Es la última reencarnación que estamos juntos, nosotros que
hemos estado juntos todos estos siglos. Quisiera que estuvieran en esta iglesia
todos aquellos que viéndome no me reconocieron para decirles que pensaran en
aquella persona a quien más quisieran en esta vida, que lo imaginaran frente a
frente en una calle sola, y que al cruzar camino esa persona ni siquiera
advierta su presencia, no sólo que pase y no le importe el otro que pasa, sino
que ni siquiera se de cuenta de que ese alguien, que eso otro, pasó. Quisiera
decirles que nada choque es casual, que hasta el extraño que en la calle os
causa risa lastimosa es en su vida importante, es ése que debió hacer estallar
la bomba de su corazón, es la mecha que transforma la lástima y desprecio en
compasión, que ese que odiaron alguna vez era el bienamado que pondría punto
inicial al vuelo del alma al ser el detonador que vuelve, de una buena vez el
odio en amoroso perdón, en conciencia pura. La gente cree sólo en las bodas
eternas, en los amigos para siempre, sin pensar que una boda es para siempre,
pero el siempre puede durar un segundo de éxtasis o de guerra, y la amistad
puede ser perpetua, pero la perpetuidad puede medirse bajo la duración misma de
una mirada profunda. Si supieran que la ciudad entera es parte de ustedes y que
sólo es desconocido aquél a quien no han visto nunca, entonces me entenderían.

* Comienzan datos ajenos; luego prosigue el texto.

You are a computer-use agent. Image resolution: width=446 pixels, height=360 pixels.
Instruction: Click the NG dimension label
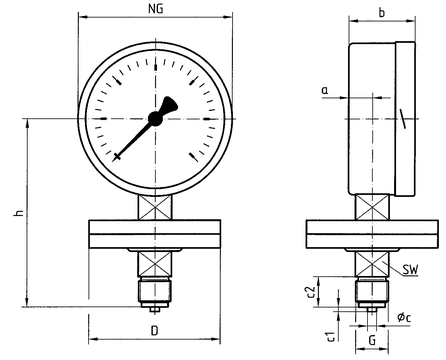coord(156,9)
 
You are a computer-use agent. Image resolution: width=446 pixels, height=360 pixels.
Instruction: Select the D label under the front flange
coord(154,331)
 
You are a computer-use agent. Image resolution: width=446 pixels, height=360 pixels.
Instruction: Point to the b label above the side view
coord(382,13)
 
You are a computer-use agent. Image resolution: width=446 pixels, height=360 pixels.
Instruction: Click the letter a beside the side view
coord(325,90)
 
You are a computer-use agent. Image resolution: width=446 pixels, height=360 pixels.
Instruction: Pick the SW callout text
coord(410,269)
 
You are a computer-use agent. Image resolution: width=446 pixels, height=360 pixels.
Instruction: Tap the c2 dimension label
coord(311,292)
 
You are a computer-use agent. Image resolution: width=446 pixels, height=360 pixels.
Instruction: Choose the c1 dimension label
coord(331,337)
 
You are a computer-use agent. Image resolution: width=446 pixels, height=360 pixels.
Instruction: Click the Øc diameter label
coord(404,317)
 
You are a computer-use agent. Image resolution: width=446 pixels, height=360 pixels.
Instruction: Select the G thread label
coord(372,340)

Quiero contarles algunas cosas de vidas pasadas. La vez
anterior, hace ya dos siglos, entraron a nuestro templo extraños con la
intención de robar el cáliz y demás artículos de nuestro templo, salí
diciéndoles que tomaran lo que quisieran, pues los artículos no son nada frente
al espíritu, y uno de los maleantes tomó una espada y la enterró en mi pecho. De
nada valió mi intuición, pues había recibido fuertes señales de mis maestros que
me indicaban que ese proceso de una muerte lenta y agónica era algo que tenía
que padecer, pues tenía pendiente por pagar un crimen lejano. Me avine a lo que
me dijeron y sólo me restó ver que el bandido, ciego de ira se me acercó espada
en mano y sin escuchar absolutamente nada me dio un tajo en el pecho. El dolor
fue muy intenso. Pero más doloroso que el tajo fue saber que me marcharía de
ustedes y ninguno había siquiera tomado en serio el camino de la luz.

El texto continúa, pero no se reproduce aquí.